The hell hounds lay in the pool of light thrown by the headlights, deformed and broken, dead. Lilith stood over them, her eyes still filmy and white, her face still pale and calm. Only her fists, clenched tight and shaking at her sides, betrayed her anger.

"Kind of a sore loser, aren't you," Sam said. He winked at Dean, who stood between two of the possessed, unmoving; Dean snorted, and shook his head, and ducked to hide his grin.

"This is one battle," Lilith said. "Not the war. What's out there, what's coming -- it's going to be glorious. I may have lost this round, but I'm not alone out here, Sam. I'm not freelance."

"Then I guess you're going to have some explaining to do when you get back to the office." Sam rolled his eyes. "Whatever. Give me my brother, take your little militia, and get the hell out of here. That was the deal."

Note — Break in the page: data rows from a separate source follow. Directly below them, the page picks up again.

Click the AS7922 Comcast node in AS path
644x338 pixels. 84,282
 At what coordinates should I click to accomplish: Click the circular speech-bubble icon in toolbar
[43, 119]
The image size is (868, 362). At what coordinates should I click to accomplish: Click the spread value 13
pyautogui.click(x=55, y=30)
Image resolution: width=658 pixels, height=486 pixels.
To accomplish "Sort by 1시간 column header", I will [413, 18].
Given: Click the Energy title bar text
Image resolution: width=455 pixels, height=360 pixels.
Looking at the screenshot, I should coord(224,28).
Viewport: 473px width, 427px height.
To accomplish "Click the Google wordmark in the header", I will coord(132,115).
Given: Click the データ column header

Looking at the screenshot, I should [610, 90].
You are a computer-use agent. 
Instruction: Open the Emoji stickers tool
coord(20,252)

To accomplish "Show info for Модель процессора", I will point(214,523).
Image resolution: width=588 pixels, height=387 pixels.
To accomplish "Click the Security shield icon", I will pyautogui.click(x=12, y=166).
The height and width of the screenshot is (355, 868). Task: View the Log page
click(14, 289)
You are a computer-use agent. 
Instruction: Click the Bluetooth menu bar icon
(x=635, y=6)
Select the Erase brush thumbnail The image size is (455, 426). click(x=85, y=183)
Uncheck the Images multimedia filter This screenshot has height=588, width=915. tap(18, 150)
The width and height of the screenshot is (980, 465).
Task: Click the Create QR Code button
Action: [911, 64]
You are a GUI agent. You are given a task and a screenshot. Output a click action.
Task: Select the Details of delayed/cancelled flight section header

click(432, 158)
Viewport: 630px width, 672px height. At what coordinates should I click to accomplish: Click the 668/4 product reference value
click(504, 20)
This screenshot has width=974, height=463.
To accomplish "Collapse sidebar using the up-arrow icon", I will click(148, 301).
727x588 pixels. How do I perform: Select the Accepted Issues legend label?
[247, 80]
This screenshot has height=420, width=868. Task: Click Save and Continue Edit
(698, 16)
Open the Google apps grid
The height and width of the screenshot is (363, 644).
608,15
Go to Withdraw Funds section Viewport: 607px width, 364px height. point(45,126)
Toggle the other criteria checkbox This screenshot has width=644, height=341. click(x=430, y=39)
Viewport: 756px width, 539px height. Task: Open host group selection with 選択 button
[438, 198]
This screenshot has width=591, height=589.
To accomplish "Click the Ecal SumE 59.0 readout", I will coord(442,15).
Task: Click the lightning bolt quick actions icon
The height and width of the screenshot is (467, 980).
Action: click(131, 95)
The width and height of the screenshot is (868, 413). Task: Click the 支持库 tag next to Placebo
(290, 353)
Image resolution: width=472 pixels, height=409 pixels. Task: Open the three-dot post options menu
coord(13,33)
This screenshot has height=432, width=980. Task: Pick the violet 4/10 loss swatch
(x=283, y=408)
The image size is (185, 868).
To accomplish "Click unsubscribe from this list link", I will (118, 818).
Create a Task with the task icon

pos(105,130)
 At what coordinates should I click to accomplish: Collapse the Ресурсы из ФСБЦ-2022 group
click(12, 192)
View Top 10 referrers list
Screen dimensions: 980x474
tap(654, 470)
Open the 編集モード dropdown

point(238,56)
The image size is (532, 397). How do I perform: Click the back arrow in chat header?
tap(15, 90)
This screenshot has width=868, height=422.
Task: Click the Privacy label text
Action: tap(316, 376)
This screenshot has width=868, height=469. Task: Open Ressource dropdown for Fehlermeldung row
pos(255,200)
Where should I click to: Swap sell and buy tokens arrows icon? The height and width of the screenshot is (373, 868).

"That was the deal," Lilith said sweetly, and the mouths of the possessed yawned open, and oily black smoke boiled up and out of them. Streaks of darkness blotted out the stars, flashed across the moon, vanished. Lilith smiled, and her smile was coy and vicious, and while Sam was recoiling from it she laughed, and when the laughter was finished, she was gone. Her pet demons were gone.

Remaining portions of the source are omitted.